Diese Verwandlung ist der dramaturgische Höhepunkt der Geschichte von Claus Hant. Zugleich liegt hier die entscheidende Lücke im Hitlerbild aller Historiker, denn niemand gibt auf diese entscheidende Frage nach Hitlers Wandlung eine überzeugende Antwort, wenn denn überhaupt jemand darauf eingeht.
Ich werde die Geschichte hier nicht verraten. Ob sie sich so, wie Claus Hant sie erzählt, tatsächlich zugetragen hat, steht ohnehin in den Sternen und wird auch für immer dort bleiben. Aber es ist eine spannende und sehr plausible Geschichte, in der es um eine innere Erfahrung geht, die durch Hitlers Kriegsverwundung und ein daraus resultierendes psychisches Trauma ausgelöst wurde und eine Art Initiationserlebnis zur Folge hatte. Ich hätte es gut gefunden, wenn Hant die einzige andere Geschichte, die über diese Verwandlung Adolf Hitlers in einen von einer göttlichen Mission beseelten und zutiefst davon überzeugten Menschen existiert, nämlich die, die Bernhard Horstmann in dem 2004 erschienenen Buch „Hitler in Pasewalk“ erzählt, mit einbezogen hätte. Sie ist zwar, wie Hants Geschichte auch, letztendlich nicht verifizierbar, aber psychologisch für mich ebenso überzeugend wie Hants Version. Vielleicht gehören sogar beide Geschichten zum ganzen Bild. Leider erwähnt Hant sie nur kurz, ohne näher darauf einzugehen. Aber das ist nur ein kleines Monitum, denn im Ergebnis läuft es auf dasselbe hinaus: Hitler war nach einer vorübergehenden Erblindung durch Senfgas am Ende des Krieges und einem anschließenden Klinikaufenthalt in einer psychiatrischen Klinik in Pasewalk plötzlich ein anderer Mensch.

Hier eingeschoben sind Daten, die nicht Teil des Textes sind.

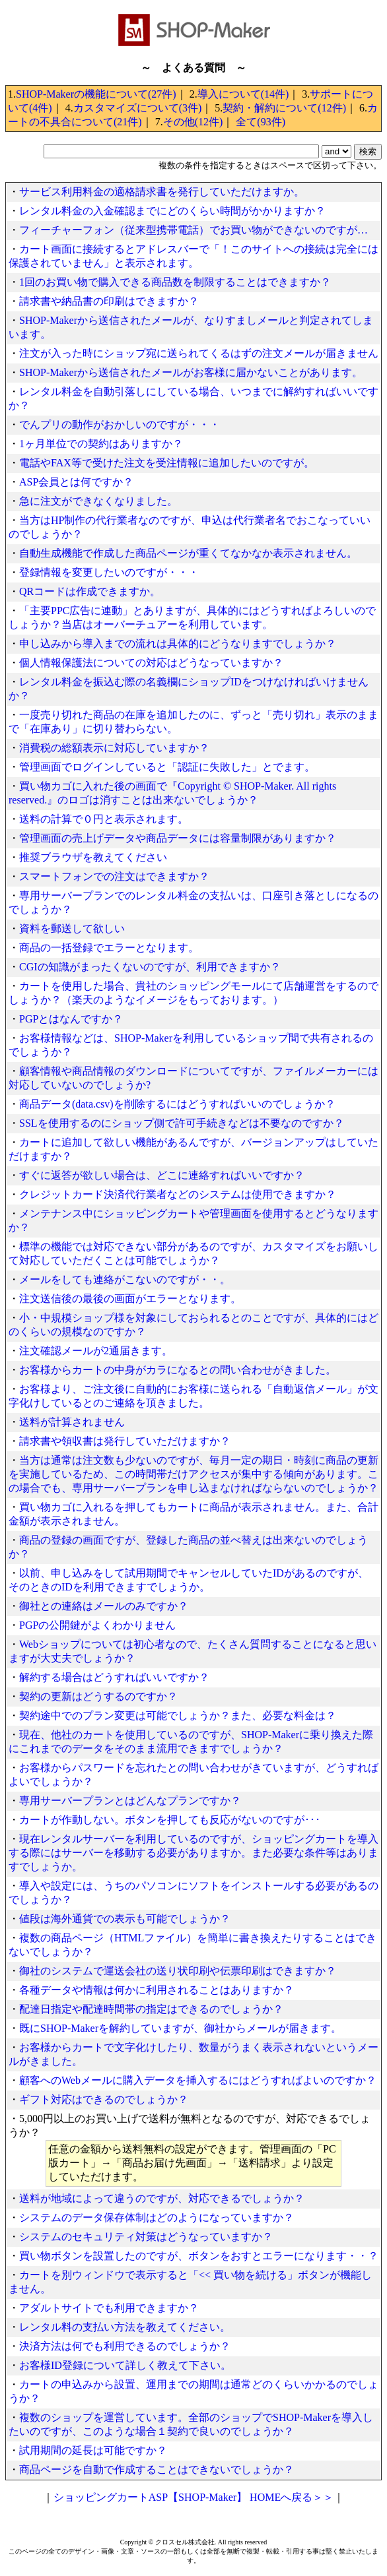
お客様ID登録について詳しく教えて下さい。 (125, 2365)
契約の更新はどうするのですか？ (98, 1696)
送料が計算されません (72, 1422)
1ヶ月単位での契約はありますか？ (101, 443)
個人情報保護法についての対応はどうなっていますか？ (151, 662)
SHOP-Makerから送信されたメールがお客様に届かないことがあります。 (191, 372)
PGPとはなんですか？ (71, 1018)
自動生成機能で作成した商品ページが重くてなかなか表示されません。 (188, 553)
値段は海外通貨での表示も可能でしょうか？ (124, 1918)
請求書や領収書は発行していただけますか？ (124, 1441)
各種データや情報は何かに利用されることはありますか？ (156, 1989)
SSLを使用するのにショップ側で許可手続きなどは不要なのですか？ (181, 1123)
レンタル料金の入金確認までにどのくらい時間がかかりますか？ (172, 210)
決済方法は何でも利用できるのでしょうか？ (124, 2346)
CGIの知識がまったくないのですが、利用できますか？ (150, 966)
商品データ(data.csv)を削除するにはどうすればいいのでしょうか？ (177, 1104)
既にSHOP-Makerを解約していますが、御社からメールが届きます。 (180, 2028)
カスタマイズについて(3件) (137, 107)
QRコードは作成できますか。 (89, 591)
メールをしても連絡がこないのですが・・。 (124, 1279)
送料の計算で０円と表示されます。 (103, 819)
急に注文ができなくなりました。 (98, 501)
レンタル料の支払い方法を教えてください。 (124, 2327)
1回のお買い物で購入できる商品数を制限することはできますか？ (175, 282)
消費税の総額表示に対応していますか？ (114, 747)
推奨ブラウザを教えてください (93, 857)
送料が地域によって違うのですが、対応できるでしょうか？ (161, 2198)
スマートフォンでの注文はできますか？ (114, 876)
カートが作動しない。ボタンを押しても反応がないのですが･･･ (169, 1819)
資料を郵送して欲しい (72, 928)
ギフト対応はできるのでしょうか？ (103, 2099)
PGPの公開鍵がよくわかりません (97, 1625)
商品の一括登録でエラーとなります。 (109, 947)
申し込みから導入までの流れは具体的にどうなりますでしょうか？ (177, 643)
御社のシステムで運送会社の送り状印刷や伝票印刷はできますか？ (177, 1970)
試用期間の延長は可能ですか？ (93, 2450)
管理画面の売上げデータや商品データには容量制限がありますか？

Claus Hant hat die Geschichte von Adolf Hitler und seinem Aufstieg zum Führer neu geschrieben, auf der Basis der bekannten und einiger wenig bekannten Fakten. Herausgekommen ist eine Geschichte, die Sinn macht. Darin liegt auch ihre Wahrheit. Ob es „die“ historische Wahrheit ist, wird – wie bei jedem Geschichtsbuch – nie jemand wissen. Ich würde das Buch gerne als Film sehen – es müsste dann wohl eine mehrteilige Serie sein –, aber bis so etwas möglich ist, werden wohl noch mehr als hundert Jahre vergehen.
Wilfried Nelles, veröffentlicht am 31.03.2021
Claus Hant: Hitler. Die wenig bekannten Fakten.